(Saved entries)
########

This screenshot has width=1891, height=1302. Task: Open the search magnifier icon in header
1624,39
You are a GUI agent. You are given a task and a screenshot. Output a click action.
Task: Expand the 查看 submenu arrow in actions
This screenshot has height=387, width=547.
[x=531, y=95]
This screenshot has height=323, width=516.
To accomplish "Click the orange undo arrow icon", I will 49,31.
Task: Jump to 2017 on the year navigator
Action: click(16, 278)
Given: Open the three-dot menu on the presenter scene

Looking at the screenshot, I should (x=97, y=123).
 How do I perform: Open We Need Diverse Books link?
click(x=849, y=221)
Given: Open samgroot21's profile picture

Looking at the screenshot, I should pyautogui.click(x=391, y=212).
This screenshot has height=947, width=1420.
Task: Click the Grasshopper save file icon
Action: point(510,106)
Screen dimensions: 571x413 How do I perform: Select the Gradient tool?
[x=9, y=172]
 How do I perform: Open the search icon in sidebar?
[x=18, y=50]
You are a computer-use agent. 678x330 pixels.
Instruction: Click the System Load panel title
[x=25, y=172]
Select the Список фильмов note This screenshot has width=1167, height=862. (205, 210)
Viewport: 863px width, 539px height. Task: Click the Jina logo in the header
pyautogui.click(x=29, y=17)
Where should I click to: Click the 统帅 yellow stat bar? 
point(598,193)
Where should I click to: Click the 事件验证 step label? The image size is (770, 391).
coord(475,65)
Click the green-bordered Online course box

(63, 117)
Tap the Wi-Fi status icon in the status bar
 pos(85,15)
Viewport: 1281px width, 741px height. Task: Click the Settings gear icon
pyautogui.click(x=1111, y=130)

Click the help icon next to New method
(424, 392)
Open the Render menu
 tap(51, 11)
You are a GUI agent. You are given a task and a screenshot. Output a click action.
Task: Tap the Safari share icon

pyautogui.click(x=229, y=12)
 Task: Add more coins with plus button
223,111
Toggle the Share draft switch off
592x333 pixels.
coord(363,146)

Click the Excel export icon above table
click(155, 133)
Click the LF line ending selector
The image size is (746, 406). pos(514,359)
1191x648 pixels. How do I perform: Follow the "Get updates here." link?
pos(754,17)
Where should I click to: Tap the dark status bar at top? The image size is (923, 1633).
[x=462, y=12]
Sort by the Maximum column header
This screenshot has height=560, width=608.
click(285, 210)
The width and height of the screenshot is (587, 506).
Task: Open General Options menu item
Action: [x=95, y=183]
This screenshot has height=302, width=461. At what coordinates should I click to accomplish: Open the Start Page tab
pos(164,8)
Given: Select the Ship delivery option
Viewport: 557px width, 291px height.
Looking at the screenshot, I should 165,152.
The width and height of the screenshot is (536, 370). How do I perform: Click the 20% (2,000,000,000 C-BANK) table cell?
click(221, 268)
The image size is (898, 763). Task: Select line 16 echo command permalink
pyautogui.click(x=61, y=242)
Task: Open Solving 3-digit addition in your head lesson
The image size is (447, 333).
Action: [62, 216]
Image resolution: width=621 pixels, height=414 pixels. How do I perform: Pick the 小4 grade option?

########

Every entry should be output again exactly as written.

This screenshot has width=1891, height=1302. Task: Open the search magnifier icon in header
1624,39
You are a GUI agent. You are given a task and a screenshot. Output a click action.
Task: Expand the 查看 submenu arrow in actions
This screenshot has height=387, width=547.
[x=531, y=95]
This screenshot has height=323, width=516.
To accomplish "Click the orange undo arrow icon", I will 49,31.
Task: Jump to 2017 on the year navigator
Action: click(16, 278)
Given: Open the three-dot menu on the presenter scene

Looking at the screenshot, I should (x=97, y=123).
 How do I perform: Open We Need Diverse Books link?
click(x=849, y=221)
Given: Open samgroot21's profile picture

Looking at the screenshot, I should pyautogui.click(x=391, y=212).
This screenshot has height=947, width=1420.
Task: Click the Grasshopper save file icon
Action: point(510,106)
Screen dimensions: 571x413 How do I perform: Select the Gradient tool?
[x=9, y=172]
 How do I perform: Open the search icon in sidebar?
[x=18, y=50]
You are a computer-use agent. 678x330 pixels.
Instruction: Click the System Load panel title
[x=25, y=172]
Select the Список фильмов note This screenshot has width=1167, height=862. (205, 210)
Viewport: 863px width, 539px height. Task: Click the Jina logo in the header
pyautogui.click(x=29, y=17)
Where should I click to: Click the 统帅 yellow stat bar? 
point(598,193)
Where should I click to: Click the 事件验证 step label? The image size is (770, 391).
coord(475,65)
Click the green-bordered Online course box

(63, 117)
Tap the Wi-Fi status icon in the status bar
 pos(85,15)
Viewport: 1281px width, 741px height. Task: Click the Settings gear icon
pyautogui.click(x=1111, y=130)

Click the help icon next to New method
(424, 392)
Open the Render menu
 tap(51, 11)
You are a GUI agent. You are given a task and a screenshot. Output a click action.
Task: Tap the Safari share icon

pyautogui.click(x=229, y=12)
 Task: Add more coins with plus button
223,111
Toggle the Share draft switch off
592x333 pixels.
coord(363,146)

Click the Excel export icon above table
click(155, 133)
Click the LF line ending selector
The image size is (746, 406). pos(514,359)
1191x648 pixels. How do I perform: Follow the "Get updates here." link?
pos(754,17)
Where should I click to: Tap the dark status bar at top? The image size is (923, 1633).
[x=462, y=12]
Sort by the Maximum column header
This screenshot has height=560, width=608.
click(285, 210)
The width and height of the screenshot is (587, 506).
Task: Open General Options menu item
Action: [x=95, y=183]
This screenshot has height=302, width=461. At what coordinates should I click to accomplish: Open the Start Page tab
pos(164,8)
Given: Select the Ship delivery option
Viewport: 557px width, 291px height.
Looking at the screenshot, I should 165,152.
The width and height of the screenshot is (536, 370). How do I perform: Click the 20% (2,000,000,000 C-BANK) table cell?
click(221, 268)
The image size is (898, 763). Task: Select line 16 echo command permalink
pyautogui.click(x=61, y=242)
Task: Open Solving 3-digit addition in your head lesson
The image size is (447, 333).
Action: [62, 216]
Image resolution: width=621 pixels, height=414 pixels. How do I perform: Pick the 小4 grade option?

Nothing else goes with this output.